(Pointing lines for text and elements)
------------------------

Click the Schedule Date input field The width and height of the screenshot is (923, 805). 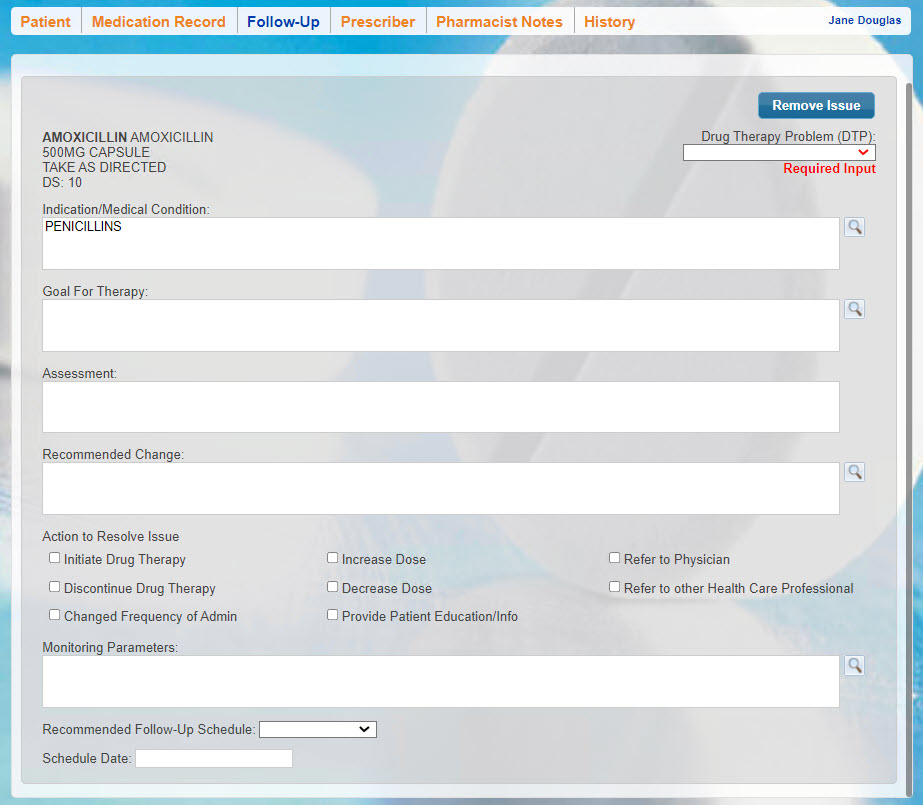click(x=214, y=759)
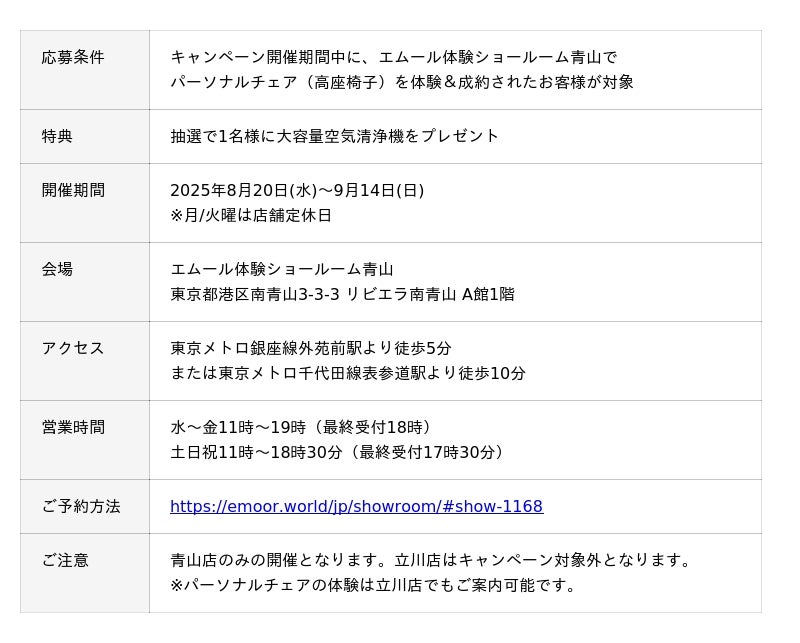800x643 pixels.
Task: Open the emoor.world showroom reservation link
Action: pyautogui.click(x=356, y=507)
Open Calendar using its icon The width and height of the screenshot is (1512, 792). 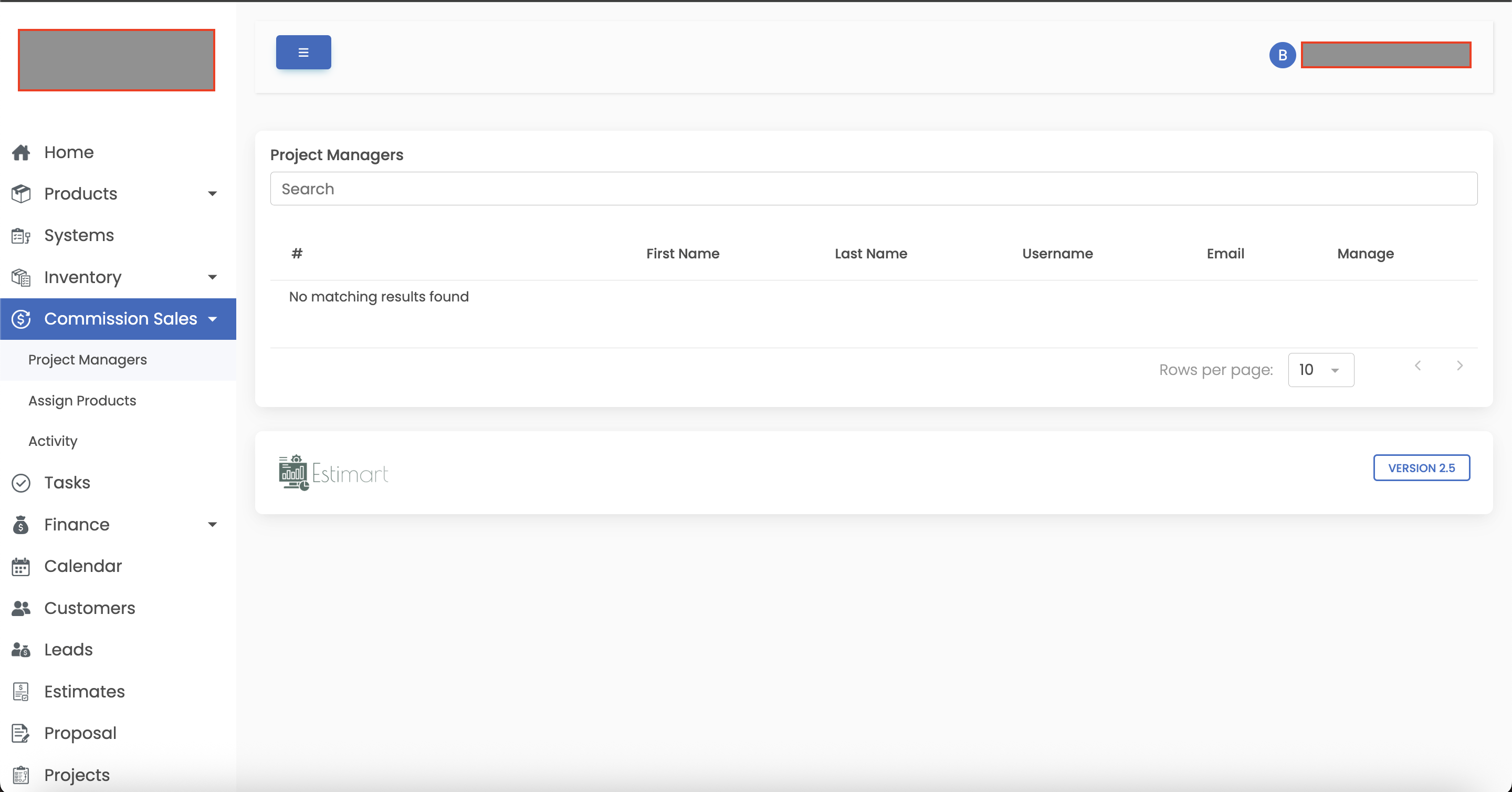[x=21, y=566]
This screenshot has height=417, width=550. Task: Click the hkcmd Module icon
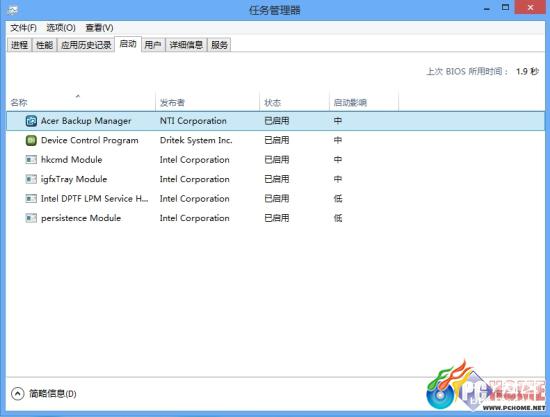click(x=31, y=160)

------------------------

### Direction:
Copy out the lines from the one containing "This screenshot has" through the last line, leaving the pictures out of your answer.

### Exercise output:
This screenshot has height=417, width=550. Task: Click the hkcmd Module icon
click(x=31, y=160)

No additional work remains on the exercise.